- 2 sheets of ready-made puff pastry
- 200 ml milk
- 200 ml double cream
- 1 vanilla pod, split, seeds scraped out
- 75 g sugar
- 2 free-range egg yolks
- 125 g icing sugar
- 50 g unsalted butter
- 50 ml water
Pre-heat the oven to 200° C. Leave the pastry at room temperature for a little while before rolling.
Place the milk, cream and the vanilla pod and seeds into a saucepan. Bring gently to the boil, then remove from the heat and remove the vanilla pod.
Whisk the sugar and egg yolks together in a large bowl until pale and frothy. Pour the egg mixture over the milk and cream and whisk together. Pour the mixture into a clean saucepan and whisk over a low heat until thick custard is formed.
Roll each piece of pastry into 30 cm squares. Place each square on an un-greased baking tray and stab all over with a fork to lessen the chance of it rising too much. Bake for about 10 minutes or until light browned.

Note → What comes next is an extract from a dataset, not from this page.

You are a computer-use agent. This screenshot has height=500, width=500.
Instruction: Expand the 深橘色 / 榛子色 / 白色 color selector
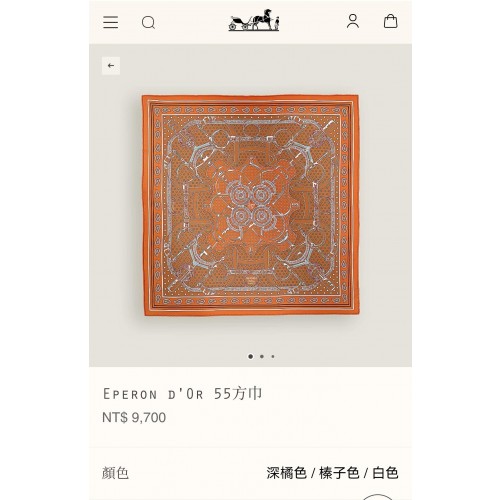tap(332, 473)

Carefully trim each sheet to a square and pat any risen areas back down with your hands. Line a square baking tray with tin foil and allow plenty of overlap for easy removal. Place one sheet of the pastry in the foil. Pour the hot vanilla custard over the first piece of puff pastry, cover with the second sheet and pat down lightly so it comes into contact with the custard everywhere.
Beat in the icing sugar with the butter and add a little water if needed. Allow the cake to cool then spread the icing evenly over the top. Alternatively, you can leave out the icing and just dust the cake with icing sugar.
Chill in the refrigerator. Sprinkle with icing sugar before cutting into pieces and serving with some fresh berries on the side.